▶ [Exercise set]
1. List every personal name that appears in the blog text.
2. Condense the paragraph of the blog text that begins "Even though Madeline's amoxicillin reaction" into one shorter sentence that keeps its main facts.
3. Carry on the blog text, picking up after its final sentence.

▶ [Source text]
· · ·

April 28, 2009

One going on 14

A Lesson, Katie-style :How to make your baby girl seem five years older within five minutes.

First and only step: braid her hair

You'll love it because it's so adorable. You'll also immediately regret this decision because she looks old enough to begin solving algebra problems.

And while you're trying to figure out if you like it or not, you just can't look away or stop taking pictures...

because she's just so cute,

especially since the ends curl. (sigh)

And what trip to the park is complete without teaching the kids to roll down a hill? Thankfully we did not snap a picture of me in a skirt teaching them to roll down a hill while flattening an acre of grass in the process.

They didn't get it. Blake just watched while Madeline tried to roll UP the hill.

But in the end, I realized they're so cute individually but mushy-cute when together (did I really just type "mushy-cute"?) (and does "mushy-cute" even make sense?).

April 22, 2009

Cleaning is an ugly word

Do you ever look around your house and think, "Man, I've been slacking.?"

Because I do that a lot.

Even though Madeline's amoxicillin reaction was not even 1/15th of a quarter of what some parents deal with on a daily basis, cuddling, comforting and loving on her filled my days recently and not left much room for dealing with our house other than straightening.

· · ·

▶ [Provided data]

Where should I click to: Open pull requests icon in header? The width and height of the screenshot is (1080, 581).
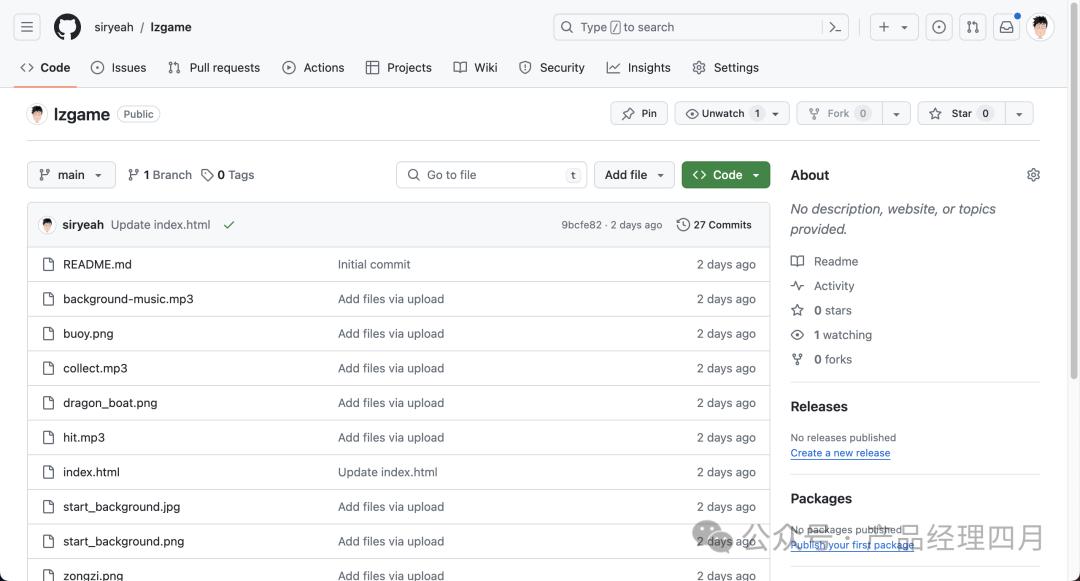tap(972, 27)
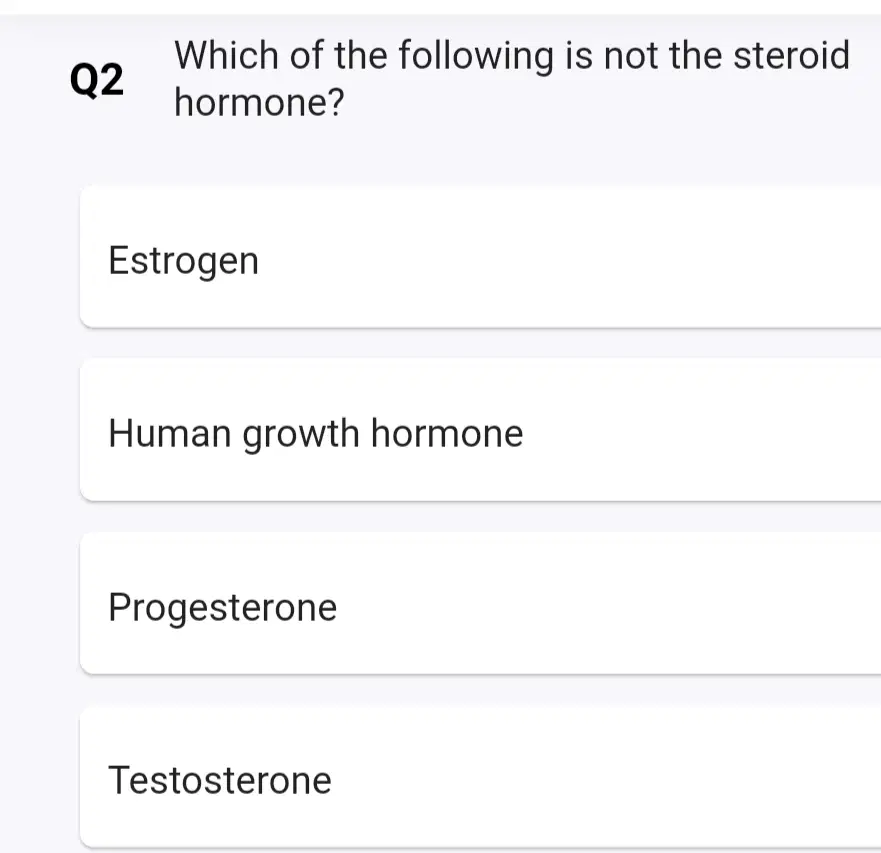
Task: Tap the question text about steroid hormone
Action: (x=512, y=79)
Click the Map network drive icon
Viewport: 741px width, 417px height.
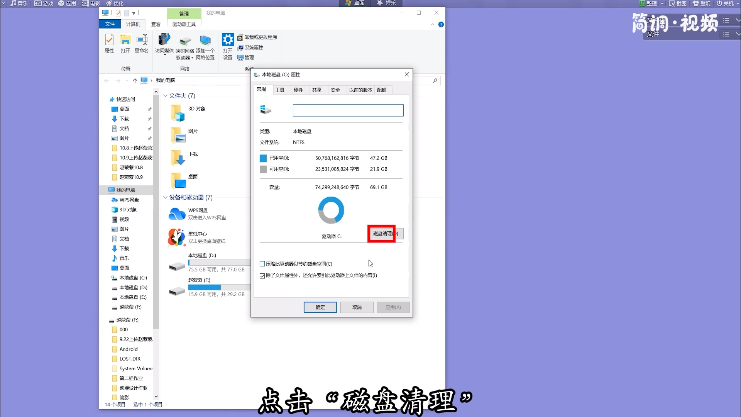point(185,41)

· · ·

▶ [Answers for this exercise]
1. Katie, Blake, Madeline

2. Madeline's amoxicillin reaction was mild compared with what some parents face daily, but cuddling, comforting and loving on her filled recent days and left time for little housework beyond straightening.

3.
For the record, I'm an excellent straightener. If you tell me you are coming in 10 minutes, my house can look very presentable. Just promise to not peek in my closets, my side of the bed (which you can't see from the bedroom door), our guest bedroom or our basement stairs.

Other than those areas, my house will look fantastic.

But cleaning? That is the first thing to go when I have anything else on my plate. Anything. In the past, this has included eating a second lunch at 3:30 p.m. But let's not be technical.

So our floors were dirty and dusty. Actually, everything was dirty and dusty.

There was a clean load of whites sitting in a laundry basket in the corner of my bedroom. It had been there for about two weeks because I strongly dislike matching white socks. I preferred to fix this problem by simply pretending to not see it about six times a day.

Then there's the other basket of clean clothes in Madeline's room. An overflowing basket of clothes she had recently outgrown and I kept telling myself I would sort and store away tomorrow. I did this repeatedly. For, like, a month.

And the paper. Oh, how quickly the paper piles up. Um, especially when you're a writer.

You get the point. I had been slacking. And our house was paying the price.

But then one day, I got a surge of organizational energy that I hadn't felt since my nesting days with Madeline. I wanted to conquer everything. The floors, the clothes, the dust, the paper piles.

So where did I start? The medicine cabinet and my kitchen junk drawer, of course.

Let me be perfectly clear: these were not the worst areas of our house. At all. Even as I was emptying, wiping down and reorganizing the medicine cabinet, I wondered why I started there.

(A little part of me knew deep down is was to avoid the white socks but I calmly ignored that.)

After finishing those two very demanding and totally exhausting areas, I promptly lost all motivation to do anything else.

Later that day, when I told Joe that I cleaned and organized the medicine cabinet and junk drawer, he replied, "Oh. OK. Good."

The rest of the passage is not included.